Columbia, SC Mayor Steve Benjamin and National Forum Board member and Black News Channel host Mark McEwen take to the radio airwaves to discuss the importance of preventing and controlling high blood pressure to reduce one’s risk of stroke, heart disease, kidney disease and, now, COVID-19. These two influential African American men share their personal efforts to control high blood pressure, and how others can take control of their blood pressure. Hypertension (high blood pressure) disproportionately affects African Americans, leading to racial disparities in health. Their conversation aired on Columbia’s Jammin’ Hits WDEK 97.9 FM and 1170 AM on Sunday, May 17. Click here to catch their episode.
“There are things we all can do to improve our health,” Benjamin tells listeners. “Hypertension is the pathway to strokes and heart attacks, but you can get off that path.”

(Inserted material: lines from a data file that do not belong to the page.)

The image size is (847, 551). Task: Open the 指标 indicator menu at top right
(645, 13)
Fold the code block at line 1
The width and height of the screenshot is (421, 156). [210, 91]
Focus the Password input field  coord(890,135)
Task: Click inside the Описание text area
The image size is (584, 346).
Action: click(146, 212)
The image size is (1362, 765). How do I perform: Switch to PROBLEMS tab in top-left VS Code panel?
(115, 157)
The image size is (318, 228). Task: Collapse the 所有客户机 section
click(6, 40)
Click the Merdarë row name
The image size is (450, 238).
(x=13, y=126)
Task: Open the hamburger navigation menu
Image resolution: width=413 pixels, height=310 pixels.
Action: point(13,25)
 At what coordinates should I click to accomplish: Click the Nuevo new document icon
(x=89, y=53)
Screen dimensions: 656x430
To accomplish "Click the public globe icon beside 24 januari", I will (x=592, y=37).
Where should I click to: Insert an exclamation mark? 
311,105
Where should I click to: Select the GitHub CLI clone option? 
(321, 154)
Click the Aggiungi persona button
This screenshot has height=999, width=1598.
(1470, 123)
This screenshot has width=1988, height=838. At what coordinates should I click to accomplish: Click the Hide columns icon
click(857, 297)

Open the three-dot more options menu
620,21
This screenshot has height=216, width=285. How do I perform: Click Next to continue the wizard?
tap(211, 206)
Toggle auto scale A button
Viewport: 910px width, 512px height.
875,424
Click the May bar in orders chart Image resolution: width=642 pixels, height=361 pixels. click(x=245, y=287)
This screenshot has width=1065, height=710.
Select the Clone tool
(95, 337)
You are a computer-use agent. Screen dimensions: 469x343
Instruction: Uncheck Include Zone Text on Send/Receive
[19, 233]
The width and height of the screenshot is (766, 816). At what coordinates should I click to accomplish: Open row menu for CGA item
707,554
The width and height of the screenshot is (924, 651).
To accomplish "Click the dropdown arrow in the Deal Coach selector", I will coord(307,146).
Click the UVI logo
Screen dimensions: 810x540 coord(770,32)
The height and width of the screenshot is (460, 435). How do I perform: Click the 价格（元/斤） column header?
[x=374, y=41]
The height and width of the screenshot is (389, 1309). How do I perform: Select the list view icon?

Benjamin and McEwen’s interview is tied to Million Hearts®, a national initiative to prevent one million heart attacks and strokes in five years. Their messages apply to all people and are especially pertinent to Blacks/African Americans who have high blood pressure.
Benjamin says he uses the National Forum’s Move with the Mayor™ platform “to encourage people to walk, to change the way we live” by being physically active. As President of the U.S. Conference of Mayors, he made Move with the Mayor™ part of USCM’s 2018 Leadership Meeting, scrapping shuttle buses in favor of walking from one meeting venue to another. U.S. Surgeon General Jerome Adams joined hundreds of mayors and local residents walking through downtown Columbia, a demonstration of active transportation to everyday destinations.
McEwen, a popular on-air personality at CBS News and now the Black News Channel, who inspires audiences with the story of his comeback from a major stroke in 2005. But he makes clear that “it is better not to have a stroke—or heart attack—than to have to recover from one.” He joined the National Forum Board of Directors in 2018.